## Directions
1) In the article on Nevada's statehood myths, extract the passage from "People refer to" to "House of Representatives.".
2) Translate this sentence from the Nevada statehood article into Spanish: "People refer to Battle Born as the state’s motto, a common misnomer."
3) Write what comes next in the article on Nevada's statehood myths, picking up after its final sentence.

|Myth #102 - Battle Born and Legal|
by Guy Rocha, former Nevada State Archivist
Nevada’s nickname, “Battle Born,” dates back to the Civil War. Thanks to the research of State Archives Manager Jeff Kintop, we know that constitutional delegate, and future Nevada Congressman, Thomas Fitch noted on July 6, 1864 that "Our state will be battle-born..."
People refer to Battle Born as the state’s motto, a common misnomer. In fact, the second state constitutional convention adopted the motto “All For Our Country” which can be found on the Nevada State Seal.
Another once common belief is that Nevada was not legally admitted as a state in the nation. The story goes that there were not enough people living in the Nevada Territory to justify statehood and a member in the House of Representatives.
However, the issue was not an obstacle to Nevada becoming a state. The constitutional question dates to the 1890s. The Battle Born state was in the midst of a major mining depression, people were leaving the area in droves, and sparsely populated Nevada had a new nickname, “the great rotten borough,” because the mining and railroad corporations so dominated political and economic life.
When the state legislature legalized boxing in 1897, and Carson City in March hosted the world’s heavyweight championship between contender Bob Fitzsimmons and champion “Gentleman Jim” Corbett, many in the press and the pulpit called the nation’s first legal prize fight an abomination. Combined with the fact that many of Nevada’s U.S. Senators only maintained token residences in the state and actually lived in California, Nevada’s reputation suffered. Eastern writers, using these and other unsavory themes, seized upon the population issue to try and strip Nevada of its statehood. William Ellsworth Smyth, in the April 1897 issue of Forum asked "Shall Nevada Be Deprived of Statehood?"

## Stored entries
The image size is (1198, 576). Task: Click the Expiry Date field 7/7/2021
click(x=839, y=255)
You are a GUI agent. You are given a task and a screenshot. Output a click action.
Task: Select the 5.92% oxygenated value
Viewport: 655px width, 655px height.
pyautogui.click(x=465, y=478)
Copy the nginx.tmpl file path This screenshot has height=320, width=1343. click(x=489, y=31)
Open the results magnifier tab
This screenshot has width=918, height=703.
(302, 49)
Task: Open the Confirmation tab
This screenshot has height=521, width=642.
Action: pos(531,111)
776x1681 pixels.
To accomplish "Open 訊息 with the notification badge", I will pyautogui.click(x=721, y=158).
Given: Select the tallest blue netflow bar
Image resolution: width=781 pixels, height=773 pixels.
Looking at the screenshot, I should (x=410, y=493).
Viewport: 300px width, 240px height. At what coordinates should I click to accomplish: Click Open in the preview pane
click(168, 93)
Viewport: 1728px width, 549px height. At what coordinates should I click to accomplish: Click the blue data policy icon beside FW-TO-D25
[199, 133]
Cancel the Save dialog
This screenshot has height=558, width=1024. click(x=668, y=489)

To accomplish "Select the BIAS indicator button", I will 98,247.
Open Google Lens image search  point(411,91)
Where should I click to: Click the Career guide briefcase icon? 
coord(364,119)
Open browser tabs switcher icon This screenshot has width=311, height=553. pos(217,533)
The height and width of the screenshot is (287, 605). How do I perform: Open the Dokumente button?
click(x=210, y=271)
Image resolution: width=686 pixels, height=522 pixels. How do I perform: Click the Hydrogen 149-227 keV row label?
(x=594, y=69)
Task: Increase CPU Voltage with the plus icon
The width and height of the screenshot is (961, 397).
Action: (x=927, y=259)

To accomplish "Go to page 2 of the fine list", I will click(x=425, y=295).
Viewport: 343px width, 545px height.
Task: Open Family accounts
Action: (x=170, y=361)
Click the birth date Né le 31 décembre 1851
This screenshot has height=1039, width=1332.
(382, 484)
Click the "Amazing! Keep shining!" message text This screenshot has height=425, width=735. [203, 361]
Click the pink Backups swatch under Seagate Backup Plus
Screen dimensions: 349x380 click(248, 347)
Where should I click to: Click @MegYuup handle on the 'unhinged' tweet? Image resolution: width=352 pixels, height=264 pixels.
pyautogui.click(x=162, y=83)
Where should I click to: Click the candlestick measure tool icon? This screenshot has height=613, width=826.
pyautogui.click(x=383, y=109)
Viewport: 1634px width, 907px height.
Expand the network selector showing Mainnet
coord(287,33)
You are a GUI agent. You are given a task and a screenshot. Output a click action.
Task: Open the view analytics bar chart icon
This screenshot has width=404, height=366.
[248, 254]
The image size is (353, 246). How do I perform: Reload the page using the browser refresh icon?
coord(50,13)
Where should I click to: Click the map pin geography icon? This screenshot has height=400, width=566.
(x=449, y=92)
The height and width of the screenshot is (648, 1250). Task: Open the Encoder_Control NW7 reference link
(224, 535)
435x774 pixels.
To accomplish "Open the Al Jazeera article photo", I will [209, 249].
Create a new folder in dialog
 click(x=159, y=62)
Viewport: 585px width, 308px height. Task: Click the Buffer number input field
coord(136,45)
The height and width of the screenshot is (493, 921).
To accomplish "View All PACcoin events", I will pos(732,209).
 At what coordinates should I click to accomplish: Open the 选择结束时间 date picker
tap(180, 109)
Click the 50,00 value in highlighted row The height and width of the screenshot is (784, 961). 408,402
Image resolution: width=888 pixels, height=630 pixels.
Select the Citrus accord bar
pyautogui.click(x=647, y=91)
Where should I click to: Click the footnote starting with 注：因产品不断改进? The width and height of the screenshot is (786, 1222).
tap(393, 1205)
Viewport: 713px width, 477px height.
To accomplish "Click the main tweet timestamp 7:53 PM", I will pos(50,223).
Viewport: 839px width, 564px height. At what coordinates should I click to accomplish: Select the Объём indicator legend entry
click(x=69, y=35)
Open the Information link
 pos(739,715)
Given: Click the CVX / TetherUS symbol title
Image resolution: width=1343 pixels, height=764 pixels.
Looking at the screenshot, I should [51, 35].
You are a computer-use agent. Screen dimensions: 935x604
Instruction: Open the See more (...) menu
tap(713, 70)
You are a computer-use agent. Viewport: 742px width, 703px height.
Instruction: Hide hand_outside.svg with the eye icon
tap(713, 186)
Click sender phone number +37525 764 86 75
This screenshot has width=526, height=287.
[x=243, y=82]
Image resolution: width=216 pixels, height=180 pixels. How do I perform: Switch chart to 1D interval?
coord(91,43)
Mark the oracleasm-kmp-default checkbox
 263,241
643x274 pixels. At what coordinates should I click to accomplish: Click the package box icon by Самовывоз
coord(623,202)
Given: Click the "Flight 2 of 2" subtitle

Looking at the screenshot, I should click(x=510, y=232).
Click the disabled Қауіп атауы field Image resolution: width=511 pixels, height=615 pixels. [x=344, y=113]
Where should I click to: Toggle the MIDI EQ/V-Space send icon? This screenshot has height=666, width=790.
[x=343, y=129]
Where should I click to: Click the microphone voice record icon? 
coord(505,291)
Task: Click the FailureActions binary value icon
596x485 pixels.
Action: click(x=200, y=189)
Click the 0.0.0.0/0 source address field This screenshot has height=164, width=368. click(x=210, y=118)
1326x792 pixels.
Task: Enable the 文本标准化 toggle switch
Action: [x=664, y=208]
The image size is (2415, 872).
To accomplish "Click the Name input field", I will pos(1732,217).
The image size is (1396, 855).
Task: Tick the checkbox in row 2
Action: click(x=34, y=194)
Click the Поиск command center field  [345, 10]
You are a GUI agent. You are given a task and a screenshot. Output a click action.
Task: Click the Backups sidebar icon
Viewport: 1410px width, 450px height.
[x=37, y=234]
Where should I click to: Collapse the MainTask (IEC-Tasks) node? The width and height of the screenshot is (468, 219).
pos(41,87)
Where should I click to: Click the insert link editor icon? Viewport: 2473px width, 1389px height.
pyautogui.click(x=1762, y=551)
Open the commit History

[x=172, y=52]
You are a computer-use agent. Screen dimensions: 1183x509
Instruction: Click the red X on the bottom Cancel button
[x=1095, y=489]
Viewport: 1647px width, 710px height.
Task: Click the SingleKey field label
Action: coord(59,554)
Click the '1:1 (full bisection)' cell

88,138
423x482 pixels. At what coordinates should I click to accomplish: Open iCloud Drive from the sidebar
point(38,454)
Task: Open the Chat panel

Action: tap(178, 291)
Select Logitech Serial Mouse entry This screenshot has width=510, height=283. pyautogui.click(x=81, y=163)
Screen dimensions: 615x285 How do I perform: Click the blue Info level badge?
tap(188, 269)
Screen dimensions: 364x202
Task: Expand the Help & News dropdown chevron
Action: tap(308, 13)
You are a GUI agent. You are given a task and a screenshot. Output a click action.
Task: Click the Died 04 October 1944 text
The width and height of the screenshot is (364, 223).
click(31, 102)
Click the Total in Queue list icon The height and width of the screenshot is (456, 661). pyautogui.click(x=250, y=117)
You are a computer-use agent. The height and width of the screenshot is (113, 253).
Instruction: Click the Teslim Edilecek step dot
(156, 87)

## Answers per task
1)
People refer to Battle Born as the state’s motto, a common misnomer. In fact, the second state constitutional convention adopted the motto “All For Our Country” which can be found on the Nevada State Seal.
Another once common belief is that Nevada was not legally admitted as a state in the nation. The story goes that there were not enough people living in the Nevada Territory to justify statehood and a member in the House of Representatives.

2) La gente se refiere a Battle Born como el lema del estado, una denominación errónea común.

3)
The argument seemingly focused on the Northwest Ordinance of 1787, which stated that if a territory had 60,000 free inhabitants it could pursue statehood. The Nevada Territory may have had between 35,000 and 40,000 free inhabitants at the time of statehood in 1864. The general population of Nevada probably exceeded 60,000 for only a few years in the 1870s and early 1880s. The 1890 census recorded 47,355 inhabitants and by 1900 another 5,000 people had exited the state. The anti-Nevada crowd argued the Battle Born state should not have been Battle Born.
However, the Northwest Ordinance of 1787, if it applied to state-making outside of the old Northwest, had a loophole that members of Congress and President Abraham Lincoln were probably familiar with when they supported Enabling Acts for Colorado, Nebraska, and Nevada in March 1864. The language in the ordinance read that a state could be admitted to the Union, “Provided, the constitution and government so to be formed, shall be republican, and in conformity to the principles contained in these articles; and, so far as it can be consistent with the general interest of the confederacy, such admission shall be allowed at an earlier period, and when there may be a less number of free inhabitants in the State than sixty thousand.”
It seems, the Battle Born state was admitted to the Union legally. President Lincoln and the moderate Republicans in Congress expected the 36th state to support the reelection of the president and his reconstruction policies for the South following the end of the Civil War. They were right on both counts.
It’s unlikely Congress seriously considered changing Nevada back into a territory in the 1890s. Such an effort would have raised major constitutional questions about whether the founding fathers ever intended for it to be possible to remove statehood, once granted.
In the end, Nevada’s 20th-century mining boom, beginning with the Tonopah discovery in 1900, reinvigorated the nation’s least populated state. The cries to rescind Nevada’s statehood were silenced for the time being.
(Original version in Sierra Sage, Carson City/Carson Valley, Nevada, February 2006 edition)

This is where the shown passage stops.